- **What the task asks**: After finding the line containing "Viewport: 1192px width, 745px" below, please output that line and each following one through the line containing "Task: Open the fishing rod tackle icon", exactly as written.
================================
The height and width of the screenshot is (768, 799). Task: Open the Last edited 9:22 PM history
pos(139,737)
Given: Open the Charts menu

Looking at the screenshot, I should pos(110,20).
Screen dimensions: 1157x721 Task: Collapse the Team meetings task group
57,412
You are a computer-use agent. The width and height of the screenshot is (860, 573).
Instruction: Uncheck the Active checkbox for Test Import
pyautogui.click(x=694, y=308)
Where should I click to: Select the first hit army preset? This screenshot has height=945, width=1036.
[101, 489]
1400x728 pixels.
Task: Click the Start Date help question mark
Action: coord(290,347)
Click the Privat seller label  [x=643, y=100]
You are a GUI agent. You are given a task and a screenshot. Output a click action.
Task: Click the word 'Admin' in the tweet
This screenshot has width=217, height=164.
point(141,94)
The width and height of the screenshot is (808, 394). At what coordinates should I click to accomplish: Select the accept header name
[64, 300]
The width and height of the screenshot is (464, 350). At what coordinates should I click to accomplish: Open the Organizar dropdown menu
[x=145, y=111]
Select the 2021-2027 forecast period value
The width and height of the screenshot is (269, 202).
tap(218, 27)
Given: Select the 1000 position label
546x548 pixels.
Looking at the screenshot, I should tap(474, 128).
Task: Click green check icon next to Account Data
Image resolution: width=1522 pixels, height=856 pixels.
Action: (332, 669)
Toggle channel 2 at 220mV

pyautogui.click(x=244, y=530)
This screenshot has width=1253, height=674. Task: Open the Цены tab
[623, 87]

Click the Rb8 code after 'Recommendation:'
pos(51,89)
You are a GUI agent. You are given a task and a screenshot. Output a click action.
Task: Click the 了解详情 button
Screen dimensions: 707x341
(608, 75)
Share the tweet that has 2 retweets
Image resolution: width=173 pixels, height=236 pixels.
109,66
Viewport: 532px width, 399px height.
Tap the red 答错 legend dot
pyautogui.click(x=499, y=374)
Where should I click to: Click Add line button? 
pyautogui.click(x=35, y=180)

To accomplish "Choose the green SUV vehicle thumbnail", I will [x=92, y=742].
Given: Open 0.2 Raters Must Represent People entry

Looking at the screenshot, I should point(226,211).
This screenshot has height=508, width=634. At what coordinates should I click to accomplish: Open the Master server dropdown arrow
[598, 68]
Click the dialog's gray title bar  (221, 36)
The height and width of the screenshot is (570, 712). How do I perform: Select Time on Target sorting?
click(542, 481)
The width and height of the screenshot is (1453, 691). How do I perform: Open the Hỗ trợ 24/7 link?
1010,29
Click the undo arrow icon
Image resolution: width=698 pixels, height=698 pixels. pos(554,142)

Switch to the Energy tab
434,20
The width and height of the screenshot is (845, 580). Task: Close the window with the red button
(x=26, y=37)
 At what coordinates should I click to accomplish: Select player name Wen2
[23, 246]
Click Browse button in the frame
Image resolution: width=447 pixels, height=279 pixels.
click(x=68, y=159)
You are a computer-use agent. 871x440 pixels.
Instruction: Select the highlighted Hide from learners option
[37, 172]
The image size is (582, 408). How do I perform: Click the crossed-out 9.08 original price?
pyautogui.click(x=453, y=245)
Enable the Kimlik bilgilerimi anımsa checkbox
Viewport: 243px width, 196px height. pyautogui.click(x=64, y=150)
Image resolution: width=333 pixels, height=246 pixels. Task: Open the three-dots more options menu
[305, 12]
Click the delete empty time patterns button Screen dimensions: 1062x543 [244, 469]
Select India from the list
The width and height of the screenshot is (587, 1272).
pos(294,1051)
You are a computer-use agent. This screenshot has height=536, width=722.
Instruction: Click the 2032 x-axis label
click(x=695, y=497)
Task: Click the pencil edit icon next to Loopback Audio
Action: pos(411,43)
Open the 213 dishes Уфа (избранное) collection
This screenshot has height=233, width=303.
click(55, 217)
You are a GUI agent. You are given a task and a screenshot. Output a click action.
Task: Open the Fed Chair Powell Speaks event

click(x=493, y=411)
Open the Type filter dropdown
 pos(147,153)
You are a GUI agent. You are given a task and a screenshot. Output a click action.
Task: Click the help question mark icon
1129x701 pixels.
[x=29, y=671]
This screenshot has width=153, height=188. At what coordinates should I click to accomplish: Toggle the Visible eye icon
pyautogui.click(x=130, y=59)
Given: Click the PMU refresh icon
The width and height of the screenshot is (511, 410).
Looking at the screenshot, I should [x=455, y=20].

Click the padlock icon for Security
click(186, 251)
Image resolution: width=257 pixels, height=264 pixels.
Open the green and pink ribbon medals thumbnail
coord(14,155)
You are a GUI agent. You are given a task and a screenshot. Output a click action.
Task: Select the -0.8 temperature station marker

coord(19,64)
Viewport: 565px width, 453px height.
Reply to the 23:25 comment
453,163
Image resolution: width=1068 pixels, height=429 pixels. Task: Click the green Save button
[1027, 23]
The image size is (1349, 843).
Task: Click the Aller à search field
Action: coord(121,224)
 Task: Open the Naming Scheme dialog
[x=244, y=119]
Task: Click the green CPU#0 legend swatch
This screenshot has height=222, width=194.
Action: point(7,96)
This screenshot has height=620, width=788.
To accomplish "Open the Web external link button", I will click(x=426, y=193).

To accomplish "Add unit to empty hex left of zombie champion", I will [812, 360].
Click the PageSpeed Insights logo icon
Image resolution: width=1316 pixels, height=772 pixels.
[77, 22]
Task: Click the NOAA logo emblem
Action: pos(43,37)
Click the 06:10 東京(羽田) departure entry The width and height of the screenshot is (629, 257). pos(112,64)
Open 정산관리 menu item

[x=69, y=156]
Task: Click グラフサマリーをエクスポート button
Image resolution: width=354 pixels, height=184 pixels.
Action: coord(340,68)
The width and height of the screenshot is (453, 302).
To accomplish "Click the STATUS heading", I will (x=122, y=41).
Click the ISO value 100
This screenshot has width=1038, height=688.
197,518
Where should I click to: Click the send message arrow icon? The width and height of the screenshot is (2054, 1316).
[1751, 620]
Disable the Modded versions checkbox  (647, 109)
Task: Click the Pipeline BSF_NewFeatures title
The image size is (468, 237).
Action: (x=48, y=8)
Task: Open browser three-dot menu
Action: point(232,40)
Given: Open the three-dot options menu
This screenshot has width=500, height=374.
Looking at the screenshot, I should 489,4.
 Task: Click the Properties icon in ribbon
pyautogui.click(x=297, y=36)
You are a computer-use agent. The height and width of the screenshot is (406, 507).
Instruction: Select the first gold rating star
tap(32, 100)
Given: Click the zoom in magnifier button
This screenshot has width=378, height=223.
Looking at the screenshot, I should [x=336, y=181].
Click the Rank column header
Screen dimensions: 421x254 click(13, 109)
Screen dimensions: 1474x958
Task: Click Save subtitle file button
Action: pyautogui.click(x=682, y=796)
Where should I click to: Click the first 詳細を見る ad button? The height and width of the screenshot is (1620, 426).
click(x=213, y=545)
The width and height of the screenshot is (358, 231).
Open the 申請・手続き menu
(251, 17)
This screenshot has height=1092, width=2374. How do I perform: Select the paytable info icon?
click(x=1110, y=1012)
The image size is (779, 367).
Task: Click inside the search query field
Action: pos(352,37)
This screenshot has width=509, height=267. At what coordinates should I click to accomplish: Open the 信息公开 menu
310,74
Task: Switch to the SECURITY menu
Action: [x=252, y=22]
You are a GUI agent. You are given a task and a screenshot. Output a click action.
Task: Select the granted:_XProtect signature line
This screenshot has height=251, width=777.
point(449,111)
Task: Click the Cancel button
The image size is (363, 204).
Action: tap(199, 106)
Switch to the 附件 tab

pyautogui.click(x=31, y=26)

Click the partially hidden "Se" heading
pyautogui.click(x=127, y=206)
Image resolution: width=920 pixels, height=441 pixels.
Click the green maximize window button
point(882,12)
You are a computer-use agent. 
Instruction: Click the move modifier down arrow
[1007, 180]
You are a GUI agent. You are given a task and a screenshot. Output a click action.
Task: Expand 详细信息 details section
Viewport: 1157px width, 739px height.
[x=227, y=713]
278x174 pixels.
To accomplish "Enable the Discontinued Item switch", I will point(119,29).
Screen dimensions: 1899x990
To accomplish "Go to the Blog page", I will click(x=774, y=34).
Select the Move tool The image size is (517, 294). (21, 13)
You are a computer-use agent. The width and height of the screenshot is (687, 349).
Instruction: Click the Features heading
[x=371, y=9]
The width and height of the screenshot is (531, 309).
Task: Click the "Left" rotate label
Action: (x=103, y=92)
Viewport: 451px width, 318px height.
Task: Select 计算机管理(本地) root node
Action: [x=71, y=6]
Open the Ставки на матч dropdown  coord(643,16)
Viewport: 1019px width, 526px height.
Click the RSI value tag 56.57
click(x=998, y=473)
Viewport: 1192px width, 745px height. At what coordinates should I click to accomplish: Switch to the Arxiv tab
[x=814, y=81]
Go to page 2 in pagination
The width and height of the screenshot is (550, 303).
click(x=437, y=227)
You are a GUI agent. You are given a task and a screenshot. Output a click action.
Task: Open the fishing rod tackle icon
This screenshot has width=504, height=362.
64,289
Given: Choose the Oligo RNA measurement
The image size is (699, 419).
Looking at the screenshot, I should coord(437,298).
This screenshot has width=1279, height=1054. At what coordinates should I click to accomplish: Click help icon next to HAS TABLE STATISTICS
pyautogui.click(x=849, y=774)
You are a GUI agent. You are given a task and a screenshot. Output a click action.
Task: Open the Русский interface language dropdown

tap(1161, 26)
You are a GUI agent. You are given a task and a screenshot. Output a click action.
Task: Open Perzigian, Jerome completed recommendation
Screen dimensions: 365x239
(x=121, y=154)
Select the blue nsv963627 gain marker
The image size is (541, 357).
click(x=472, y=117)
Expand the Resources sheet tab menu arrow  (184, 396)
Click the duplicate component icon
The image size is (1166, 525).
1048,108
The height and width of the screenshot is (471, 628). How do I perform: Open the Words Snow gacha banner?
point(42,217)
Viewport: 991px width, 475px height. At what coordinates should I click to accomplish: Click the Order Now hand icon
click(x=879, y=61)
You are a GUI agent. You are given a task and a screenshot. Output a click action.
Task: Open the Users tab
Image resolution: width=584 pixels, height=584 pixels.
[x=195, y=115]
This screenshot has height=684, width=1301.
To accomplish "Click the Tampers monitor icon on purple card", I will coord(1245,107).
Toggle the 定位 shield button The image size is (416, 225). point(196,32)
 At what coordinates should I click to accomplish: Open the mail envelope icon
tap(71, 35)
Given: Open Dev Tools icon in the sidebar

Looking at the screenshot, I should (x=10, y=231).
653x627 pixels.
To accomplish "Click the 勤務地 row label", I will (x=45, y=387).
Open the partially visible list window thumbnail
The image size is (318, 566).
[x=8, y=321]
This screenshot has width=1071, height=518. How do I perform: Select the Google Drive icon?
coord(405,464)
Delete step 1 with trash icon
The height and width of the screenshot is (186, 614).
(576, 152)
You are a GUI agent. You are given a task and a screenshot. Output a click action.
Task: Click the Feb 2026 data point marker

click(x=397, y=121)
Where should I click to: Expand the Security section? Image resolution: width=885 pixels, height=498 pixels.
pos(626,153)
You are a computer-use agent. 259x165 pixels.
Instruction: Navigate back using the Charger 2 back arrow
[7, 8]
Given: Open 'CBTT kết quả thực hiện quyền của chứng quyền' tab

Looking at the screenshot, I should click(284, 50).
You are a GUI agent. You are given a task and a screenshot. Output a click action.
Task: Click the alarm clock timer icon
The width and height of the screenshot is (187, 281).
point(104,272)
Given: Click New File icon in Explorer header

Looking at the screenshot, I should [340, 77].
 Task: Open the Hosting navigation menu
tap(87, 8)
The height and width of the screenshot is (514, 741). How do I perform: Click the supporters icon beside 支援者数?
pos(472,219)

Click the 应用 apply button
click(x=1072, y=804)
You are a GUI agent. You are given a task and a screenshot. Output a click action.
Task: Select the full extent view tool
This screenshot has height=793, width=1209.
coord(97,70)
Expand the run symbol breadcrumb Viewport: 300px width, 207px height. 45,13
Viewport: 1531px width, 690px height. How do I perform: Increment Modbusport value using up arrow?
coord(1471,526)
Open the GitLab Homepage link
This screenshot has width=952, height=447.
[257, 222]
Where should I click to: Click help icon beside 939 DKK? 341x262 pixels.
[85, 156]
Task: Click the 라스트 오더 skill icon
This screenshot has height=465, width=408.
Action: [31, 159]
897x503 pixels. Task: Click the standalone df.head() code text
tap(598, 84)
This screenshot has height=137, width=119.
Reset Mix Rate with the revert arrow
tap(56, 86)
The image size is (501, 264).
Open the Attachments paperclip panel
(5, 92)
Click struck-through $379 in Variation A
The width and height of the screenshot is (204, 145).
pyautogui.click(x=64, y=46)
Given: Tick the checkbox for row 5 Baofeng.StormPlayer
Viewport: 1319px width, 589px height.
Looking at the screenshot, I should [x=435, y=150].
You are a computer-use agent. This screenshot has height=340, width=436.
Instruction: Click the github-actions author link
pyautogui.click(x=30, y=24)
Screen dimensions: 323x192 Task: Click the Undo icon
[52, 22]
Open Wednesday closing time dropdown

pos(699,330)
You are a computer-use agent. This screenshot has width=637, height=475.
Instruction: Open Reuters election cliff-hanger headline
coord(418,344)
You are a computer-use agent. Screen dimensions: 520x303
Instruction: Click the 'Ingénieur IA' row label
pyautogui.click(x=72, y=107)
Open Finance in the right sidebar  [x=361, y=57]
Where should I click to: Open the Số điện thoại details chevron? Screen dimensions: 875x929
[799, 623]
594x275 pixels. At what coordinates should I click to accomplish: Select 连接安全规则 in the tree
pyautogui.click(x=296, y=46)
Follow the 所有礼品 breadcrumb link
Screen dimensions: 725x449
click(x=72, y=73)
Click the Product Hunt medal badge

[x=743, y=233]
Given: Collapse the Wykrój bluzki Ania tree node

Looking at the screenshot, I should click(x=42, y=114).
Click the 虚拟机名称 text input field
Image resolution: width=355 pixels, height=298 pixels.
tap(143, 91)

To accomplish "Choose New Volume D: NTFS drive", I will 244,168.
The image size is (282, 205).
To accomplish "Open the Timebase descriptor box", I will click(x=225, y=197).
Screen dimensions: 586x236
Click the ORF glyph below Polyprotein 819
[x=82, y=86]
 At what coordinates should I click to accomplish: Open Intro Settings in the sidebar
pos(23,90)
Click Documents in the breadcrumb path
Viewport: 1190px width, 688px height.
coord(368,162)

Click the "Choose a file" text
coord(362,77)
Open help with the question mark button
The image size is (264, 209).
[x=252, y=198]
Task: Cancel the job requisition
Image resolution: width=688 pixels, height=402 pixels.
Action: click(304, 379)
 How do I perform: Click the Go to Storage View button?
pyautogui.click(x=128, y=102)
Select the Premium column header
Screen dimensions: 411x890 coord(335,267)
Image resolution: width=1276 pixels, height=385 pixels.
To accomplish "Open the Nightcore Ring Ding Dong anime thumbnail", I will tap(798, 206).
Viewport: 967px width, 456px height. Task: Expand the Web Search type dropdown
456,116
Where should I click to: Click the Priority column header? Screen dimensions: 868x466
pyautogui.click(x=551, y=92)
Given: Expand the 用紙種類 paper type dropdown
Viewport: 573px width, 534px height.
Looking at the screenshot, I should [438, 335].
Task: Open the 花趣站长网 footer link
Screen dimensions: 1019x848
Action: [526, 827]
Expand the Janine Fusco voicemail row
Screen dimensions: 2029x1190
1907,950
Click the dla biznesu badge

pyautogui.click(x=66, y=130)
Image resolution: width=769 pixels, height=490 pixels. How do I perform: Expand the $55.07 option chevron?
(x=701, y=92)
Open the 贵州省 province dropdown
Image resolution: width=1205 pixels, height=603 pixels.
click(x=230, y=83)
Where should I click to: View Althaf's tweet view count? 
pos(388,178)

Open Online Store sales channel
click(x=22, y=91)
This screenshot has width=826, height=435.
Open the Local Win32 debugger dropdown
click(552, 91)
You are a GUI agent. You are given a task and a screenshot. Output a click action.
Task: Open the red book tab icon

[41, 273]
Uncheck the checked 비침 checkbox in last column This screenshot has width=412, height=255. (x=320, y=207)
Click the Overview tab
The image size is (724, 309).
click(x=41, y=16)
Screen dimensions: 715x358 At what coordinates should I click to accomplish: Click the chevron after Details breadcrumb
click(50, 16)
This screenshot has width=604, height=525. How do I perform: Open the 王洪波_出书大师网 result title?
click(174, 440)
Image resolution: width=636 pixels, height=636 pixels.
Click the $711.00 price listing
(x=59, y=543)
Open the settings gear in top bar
================================
- **Task output**:
Viewport: 1192px width, 745px height. At what coordinates should I click to accomplish: Switch to the Arxiv tab
[x=814, y=81]
Go to page 2 in pagination
The width and height of the screenshot is (550, 303).
click(x=437, y=227)
You are a GUI agent. You are given a task and a screenshot. Output a click action.
Task: Open the fishing rod tackle icon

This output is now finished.